Perbedaan antara WSL dan La Liga sangat mencolok. “Saya terkejut ketika saya tiba di Inggris. Ini adalah permainan fisik, teknis dan taktis di mana banyak tim bersaing untuk menjadi juara. Kita melihatnya tahun lalu, yang dimenangkan dengan selisih gol. Di Spanyol, kami tahu bahwa Barca adalah pemimpin liga dan dari sana kami mulai bersaing untuk mendapatkan posisi berikut.”
Membiasakan diri dengan jarak yang lebih sempit itu sulit, dan cedera merusak paruh musim pertama Ramírez. Pukulan terbesar adalah absennya leg kedua semifinal Liga Champions melawan Barcelona di Stamford Bridge, setelah kemenangan bersejarah 1-0 di Spanyol. Chelsea kalah 2-0 di London.

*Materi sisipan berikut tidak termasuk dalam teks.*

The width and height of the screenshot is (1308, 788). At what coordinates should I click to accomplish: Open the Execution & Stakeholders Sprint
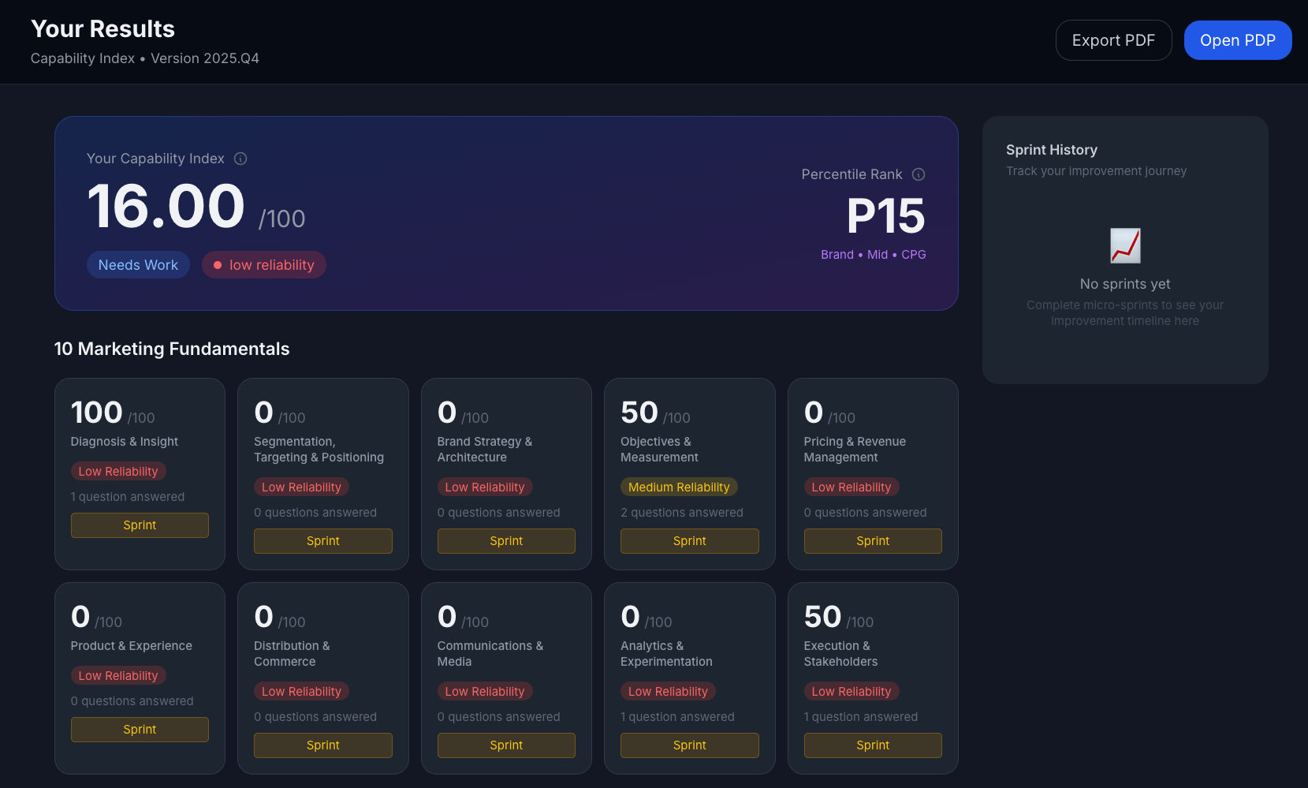point(872,745)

“Itu sangat membuat saya frustrasi,” katanya. “Di Spanyol Anda tidak terlalu sering bermain – bermain tiga pertandingan dalam seminggu mempengaruhi Anda secara fisik. Jadi, beradaptasi dengan cepat agar bisa melakukan hal itu saat Anda bermain setiap akhir pekan memang sulit, tapi sekarang saya… cukup dalam hal itu.”
Bagaimana dia menggambarkan dirinya sebagai seorang pemain? “Saya menyukai pekerjaan itu, saya senang bekerja. Saya senang memberikan segalanya di lapangan, bermain hingga titik keringat terakhir. Saya pikir itulah yang membawa saya ke posisi saya sekarang.”